Desk Review and Qualitative Assessment of Case Management SBCC Strategies in Four Countries: Ethiopia, Rwanda, Senegal and Zambia
Case management of malaria has undergone profound changes over the years since the introduction and widespread use of rapid diagnostic testing (RDT) and artemisinin-based combination therapy (ACT). Recent years have seen the evolution of home management of malaria, community-based management of malaria and integrated community case management (iCCM) of malaria packages. Social and behavior change communication (SBCC) activities at the community level that address behaviors like prompt care seeking and compliance with complete ACT regimens have been the focus of some interventions.

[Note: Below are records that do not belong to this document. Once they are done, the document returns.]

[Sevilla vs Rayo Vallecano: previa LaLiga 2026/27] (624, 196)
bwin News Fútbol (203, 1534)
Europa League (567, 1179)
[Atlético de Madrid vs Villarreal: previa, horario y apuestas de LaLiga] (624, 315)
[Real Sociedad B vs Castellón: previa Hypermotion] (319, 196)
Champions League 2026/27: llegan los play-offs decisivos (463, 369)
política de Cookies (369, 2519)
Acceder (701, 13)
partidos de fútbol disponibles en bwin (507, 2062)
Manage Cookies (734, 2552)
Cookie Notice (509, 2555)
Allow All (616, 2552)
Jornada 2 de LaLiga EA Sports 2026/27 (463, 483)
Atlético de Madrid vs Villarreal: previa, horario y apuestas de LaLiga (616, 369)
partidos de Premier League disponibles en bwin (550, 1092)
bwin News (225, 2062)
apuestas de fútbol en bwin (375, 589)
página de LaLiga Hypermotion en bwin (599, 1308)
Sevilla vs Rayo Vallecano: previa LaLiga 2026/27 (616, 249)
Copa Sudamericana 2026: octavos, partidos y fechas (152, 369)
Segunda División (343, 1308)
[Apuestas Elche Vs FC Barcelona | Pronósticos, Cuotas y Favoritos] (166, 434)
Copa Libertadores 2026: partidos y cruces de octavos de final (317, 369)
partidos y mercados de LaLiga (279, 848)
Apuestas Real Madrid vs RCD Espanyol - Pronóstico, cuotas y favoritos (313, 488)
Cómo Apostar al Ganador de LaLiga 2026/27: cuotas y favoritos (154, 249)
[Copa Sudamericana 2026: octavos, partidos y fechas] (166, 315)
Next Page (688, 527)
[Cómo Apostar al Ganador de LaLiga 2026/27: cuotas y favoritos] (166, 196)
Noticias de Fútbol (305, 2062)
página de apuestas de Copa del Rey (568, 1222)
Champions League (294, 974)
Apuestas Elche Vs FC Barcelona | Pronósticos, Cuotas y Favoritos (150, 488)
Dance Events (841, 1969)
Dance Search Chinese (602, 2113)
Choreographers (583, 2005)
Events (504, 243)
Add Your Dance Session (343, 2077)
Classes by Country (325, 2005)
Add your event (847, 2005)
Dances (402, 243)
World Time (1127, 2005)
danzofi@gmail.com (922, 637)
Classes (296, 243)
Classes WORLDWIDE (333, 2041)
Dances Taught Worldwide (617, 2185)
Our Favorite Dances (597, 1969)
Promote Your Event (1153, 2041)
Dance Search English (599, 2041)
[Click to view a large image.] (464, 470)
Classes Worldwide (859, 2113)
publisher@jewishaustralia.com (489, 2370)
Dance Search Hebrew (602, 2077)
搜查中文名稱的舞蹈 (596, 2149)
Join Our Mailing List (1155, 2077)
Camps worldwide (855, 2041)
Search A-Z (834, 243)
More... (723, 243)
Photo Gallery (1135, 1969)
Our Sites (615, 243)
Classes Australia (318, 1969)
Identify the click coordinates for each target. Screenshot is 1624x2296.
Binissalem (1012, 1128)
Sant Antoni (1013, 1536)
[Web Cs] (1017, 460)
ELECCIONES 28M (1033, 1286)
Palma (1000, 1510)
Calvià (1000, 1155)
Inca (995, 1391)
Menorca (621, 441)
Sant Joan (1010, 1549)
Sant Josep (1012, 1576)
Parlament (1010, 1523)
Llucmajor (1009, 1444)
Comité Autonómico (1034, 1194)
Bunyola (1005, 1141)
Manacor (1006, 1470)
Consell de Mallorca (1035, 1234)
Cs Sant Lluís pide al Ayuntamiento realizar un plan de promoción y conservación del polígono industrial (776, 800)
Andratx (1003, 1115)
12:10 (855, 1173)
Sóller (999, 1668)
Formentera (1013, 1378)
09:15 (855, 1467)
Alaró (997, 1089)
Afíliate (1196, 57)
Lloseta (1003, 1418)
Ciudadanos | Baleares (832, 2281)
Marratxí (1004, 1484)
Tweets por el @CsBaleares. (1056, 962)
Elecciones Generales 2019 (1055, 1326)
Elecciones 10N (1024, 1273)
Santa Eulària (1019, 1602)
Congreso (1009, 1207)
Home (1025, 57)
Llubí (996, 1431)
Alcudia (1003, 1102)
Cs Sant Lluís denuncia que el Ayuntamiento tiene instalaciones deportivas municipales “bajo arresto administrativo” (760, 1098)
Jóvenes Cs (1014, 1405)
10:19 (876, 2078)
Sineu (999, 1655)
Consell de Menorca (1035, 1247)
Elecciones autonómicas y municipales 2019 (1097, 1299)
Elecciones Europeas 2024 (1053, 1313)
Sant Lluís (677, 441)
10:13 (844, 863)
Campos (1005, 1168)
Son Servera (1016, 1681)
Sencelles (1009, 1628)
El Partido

Much less SBCC has focused on service provider behaviors, like adherence to simple and complicated malaria treatment and diagnosis algorithms, and adherence to ACT and RDT protocols.
Countries like Ethiopia, Rwanda, Senegal and Zambia have shown that carefully planned malaria case management pilots, programs and activities can be extremely effective.1234 This research does not, however, include documentation of SBCC components of malaria case management programming that have been measured for impact. While these countries have taken steps to develop malaria communication strategies that include malaria case management messaging, very little has been done to document the impact of resulting national activities and programs.
The purpose of this desk review is to identify promising SBCC practices related to malaria case management at both community and service provider levels in the four focus countries: Zambia, Ethiopia, Rwanda and Senegal.